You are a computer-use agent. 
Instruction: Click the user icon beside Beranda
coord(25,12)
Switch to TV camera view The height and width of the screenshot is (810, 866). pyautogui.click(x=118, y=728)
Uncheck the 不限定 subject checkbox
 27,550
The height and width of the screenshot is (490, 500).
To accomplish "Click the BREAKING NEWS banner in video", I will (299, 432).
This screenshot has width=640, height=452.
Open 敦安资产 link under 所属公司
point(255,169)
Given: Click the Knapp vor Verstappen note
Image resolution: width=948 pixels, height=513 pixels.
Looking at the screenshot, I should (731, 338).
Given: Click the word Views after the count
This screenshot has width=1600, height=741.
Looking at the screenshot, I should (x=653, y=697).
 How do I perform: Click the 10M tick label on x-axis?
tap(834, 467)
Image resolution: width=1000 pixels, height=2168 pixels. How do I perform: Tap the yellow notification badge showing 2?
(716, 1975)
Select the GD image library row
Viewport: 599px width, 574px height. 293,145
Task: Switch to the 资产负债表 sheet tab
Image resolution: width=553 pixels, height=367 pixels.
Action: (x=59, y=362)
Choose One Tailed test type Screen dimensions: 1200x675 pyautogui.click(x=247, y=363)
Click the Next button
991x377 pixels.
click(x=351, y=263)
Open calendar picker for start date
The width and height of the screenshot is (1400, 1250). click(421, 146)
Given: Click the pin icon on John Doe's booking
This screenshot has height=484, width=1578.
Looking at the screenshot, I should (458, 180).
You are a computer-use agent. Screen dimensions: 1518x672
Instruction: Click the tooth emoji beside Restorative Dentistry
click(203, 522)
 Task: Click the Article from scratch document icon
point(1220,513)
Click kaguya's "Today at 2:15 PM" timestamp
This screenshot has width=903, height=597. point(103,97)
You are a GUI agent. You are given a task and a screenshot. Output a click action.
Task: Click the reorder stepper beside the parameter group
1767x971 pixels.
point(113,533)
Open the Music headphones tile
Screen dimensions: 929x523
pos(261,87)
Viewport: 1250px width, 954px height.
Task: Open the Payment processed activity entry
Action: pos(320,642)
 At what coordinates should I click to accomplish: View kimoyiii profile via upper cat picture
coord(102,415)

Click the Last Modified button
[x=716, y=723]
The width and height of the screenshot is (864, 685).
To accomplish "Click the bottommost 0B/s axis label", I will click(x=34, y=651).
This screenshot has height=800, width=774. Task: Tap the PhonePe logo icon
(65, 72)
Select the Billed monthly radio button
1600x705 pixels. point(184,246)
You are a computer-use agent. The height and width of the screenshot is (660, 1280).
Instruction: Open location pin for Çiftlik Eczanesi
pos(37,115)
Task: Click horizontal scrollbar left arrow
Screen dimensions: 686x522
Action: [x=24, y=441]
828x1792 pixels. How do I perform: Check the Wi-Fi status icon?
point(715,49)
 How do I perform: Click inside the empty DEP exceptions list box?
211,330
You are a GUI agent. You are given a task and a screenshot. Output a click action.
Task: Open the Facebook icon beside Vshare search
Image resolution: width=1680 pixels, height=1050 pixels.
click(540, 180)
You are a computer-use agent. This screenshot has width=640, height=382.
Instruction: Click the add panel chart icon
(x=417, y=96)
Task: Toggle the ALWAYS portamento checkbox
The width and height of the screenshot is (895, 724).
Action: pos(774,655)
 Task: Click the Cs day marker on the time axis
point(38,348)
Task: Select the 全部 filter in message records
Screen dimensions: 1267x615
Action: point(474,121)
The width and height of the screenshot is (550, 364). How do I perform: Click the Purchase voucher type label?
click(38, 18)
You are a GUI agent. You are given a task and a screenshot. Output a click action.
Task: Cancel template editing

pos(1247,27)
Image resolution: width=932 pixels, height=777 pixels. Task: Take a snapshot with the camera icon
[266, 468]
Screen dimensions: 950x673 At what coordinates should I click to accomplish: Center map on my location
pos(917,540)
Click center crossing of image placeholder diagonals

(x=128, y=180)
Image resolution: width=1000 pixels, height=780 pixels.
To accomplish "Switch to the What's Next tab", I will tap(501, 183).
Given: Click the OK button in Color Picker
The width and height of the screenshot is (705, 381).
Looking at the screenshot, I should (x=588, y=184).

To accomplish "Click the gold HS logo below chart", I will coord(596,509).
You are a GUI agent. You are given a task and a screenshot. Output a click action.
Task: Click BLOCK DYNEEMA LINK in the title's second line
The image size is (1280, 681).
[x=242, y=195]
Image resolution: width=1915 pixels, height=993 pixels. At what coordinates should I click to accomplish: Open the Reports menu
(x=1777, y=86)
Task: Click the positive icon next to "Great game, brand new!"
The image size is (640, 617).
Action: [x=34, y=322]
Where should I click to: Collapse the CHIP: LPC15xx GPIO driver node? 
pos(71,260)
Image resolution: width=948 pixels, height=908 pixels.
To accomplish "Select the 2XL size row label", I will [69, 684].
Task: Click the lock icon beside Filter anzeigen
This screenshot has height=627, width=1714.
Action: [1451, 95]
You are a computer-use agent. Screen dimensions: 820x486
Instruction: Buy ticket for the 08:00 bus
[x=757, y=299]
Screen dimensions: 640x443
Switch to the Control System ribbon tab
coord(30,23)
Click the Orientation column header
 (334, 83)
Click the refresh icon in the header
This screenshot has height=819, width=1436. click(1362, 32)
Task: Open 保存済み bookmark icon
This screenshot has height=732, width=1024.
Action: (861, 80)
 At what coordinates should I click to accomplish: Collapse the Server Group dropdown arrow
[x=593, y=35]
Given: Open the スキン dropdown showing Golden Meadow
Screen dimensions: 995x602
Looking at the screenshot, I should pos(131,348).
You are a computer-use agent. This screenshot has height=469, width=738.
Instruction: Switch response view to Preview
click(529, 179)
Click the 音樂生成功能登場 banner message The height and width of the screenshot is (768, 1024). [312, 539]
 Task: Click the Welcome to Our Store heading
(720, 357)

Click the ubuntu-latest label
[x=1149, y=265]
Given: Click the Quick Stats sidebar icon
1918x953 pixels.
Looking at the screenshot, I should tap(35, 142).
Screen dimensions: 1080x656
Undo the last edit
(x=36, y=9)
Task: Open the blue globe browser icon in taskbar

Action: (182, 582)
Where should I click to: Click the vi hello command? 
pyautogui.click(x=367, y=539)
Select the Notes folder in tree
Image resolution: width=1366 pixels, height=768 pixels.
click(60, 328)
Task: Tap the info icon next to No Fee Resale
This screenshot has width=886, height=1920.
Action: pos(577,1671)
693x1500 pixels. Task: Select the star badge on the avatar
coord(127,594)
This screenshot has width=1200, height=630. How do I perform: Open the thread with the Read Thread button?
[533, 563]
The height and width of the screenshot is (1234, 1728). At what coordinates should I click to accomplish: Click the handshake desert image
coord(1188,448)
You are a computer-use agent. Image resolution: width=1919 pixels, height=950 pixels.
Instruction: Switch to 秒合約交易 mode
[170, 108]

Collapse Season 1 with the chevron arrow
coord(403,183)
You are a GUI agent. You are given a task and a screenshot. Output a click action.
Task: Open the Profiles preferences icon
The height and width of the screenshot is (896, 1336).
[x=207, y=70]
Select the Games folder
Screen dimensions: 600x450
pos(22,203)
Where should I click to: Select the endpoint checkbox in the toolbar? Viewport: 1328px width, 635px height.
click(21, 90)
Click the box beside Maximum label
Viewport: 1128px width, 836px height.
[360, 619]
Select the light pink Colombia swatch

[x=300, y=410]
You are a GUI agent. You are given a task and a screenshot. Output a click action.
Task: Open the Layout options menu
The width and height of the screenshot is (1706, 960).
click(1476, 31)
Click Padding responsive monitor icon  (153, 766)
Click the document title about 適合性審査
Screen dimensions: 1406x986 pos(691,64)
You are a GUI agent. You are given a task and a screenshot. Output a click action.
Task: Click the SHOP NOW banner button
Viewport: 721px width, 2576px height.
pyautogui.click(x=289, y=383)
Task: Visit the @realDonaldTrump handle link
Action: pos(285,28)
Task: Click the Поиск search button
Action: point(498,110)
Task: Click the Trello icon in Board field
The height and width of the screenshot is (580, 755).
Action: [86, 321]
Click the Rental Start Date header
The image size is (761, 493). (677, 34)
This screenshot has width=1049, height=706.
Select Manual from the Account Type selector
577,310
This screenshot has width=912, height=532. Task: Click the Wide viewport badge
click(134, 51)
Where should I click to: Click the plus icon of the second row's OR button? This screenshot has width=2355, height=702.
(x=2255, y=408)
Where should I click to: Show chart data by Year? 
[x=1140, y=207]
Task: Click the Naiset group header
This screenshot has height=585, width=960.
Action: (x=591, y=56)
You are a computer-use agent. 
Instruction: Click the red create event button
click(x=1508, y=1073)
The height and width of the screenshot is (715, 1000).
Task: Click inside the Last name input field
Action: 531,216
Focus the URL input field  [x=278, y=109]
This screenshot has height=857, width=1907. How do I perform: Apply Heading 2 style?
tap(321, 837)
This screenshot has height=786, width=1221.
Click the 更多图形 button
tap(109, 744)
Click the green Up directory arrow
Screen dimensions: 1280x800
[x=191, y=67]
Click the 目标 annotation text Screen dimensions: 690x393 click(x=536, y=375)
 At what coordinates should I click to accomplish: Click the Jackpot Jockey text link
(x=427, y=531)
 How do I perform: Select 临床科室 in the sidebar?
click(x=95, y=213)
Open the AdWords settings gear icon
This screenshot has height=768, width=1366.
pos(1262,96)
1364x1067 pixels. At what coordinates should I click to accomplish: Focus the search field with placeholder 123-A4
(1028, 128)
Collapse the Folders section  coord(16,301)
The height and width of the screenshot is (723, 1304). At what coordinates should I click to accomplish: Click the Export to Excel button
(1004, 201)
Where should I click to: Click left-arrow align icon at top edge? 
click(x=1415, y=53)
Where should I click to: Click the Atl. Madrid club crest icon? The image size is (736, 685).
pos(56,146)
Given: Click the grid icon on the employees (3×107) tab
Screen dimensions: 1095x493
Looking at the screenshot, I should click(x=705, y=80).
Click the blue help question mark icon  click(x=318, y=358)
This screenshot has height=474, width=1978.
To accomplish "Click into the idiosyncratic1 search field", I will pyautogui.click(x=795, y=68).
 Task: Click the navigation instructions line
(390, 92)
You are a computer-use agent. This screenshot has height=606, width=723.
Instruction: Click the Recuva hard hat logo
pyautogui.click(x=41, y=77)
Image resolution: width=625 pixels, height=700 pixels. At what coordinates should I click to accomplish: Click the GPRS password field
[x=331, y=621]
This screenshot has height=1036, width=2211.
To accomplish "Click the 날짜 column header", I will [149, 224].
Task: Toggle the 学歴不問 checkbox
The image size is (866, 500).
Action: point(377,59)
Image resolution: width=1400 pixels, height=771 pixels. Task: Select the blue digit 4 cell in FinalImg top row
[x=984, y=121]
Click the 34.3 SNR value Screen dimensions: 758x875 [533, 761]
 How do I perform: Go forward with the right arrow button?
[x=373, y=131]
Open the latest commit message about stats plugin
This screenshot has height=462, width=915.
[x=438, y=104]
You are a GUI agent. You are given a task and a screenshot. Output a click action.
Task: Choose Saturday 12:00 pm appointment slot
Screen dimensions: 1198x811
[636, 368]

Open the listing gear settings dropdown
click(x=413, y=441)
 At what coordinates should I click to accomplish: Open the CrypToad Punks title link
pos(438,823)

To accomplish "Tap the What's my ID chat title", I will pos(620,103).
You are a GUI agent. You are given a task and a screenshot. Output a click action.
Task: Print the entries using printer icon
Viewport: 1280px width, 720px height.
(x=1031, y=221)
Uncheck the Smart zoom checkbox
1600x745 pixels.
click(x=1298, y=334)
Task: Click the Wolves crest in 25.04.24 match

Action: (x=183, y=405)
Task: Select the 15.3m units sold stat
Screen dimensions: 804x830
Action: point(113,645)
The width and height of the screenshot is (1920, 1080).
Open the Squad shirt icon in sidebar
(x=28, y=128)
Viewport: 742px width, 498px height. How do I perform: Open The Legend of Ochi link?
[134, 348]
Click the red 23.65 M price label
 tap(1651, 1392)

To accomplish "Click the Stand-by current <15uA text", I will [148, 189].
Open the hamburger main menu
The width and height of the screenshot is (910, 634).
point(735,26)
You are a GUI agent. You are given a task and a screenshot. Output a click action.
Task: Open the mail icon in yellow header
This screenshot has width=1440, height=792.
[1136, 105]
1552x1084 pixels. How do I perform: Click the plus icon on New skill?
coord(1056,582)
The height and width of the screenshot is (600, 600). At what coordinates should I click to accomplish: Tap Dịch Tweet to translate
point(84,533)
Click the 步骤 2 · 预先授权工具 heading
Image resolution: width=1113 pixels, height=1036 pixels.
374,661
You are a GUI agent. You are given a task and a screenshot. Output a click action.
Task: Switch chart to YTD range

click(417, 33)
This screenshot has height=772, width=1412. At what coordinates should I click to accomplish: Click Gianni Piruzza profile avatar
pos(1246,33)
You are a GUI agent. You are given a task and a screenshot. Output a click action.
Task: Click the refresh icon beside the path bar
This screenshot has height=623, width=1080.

══════════

■ **About this exercise**
Please return all lines in the material above that include the word "computer".

■ **Answer to the problem**
You are a computer-use agent. 
You are a computer-use agent. Screen dimensions: 1518x672
You are a computer-use agent. The height and width of the screenshot is (660, 1280).
You are a computer-use agent. This screenshot has width=640, height=382.
You are a computer-use agent. Screen dimensions: 820x486
You are a computer-use agent. This screenshot has height=469, width=738.
You are a computer-use agent. Image resolution: width=1919 pixels, height=950 pixels.
You are a computer-use agent. 
You are a computer-use agent. This screenshot has height=606, width=723.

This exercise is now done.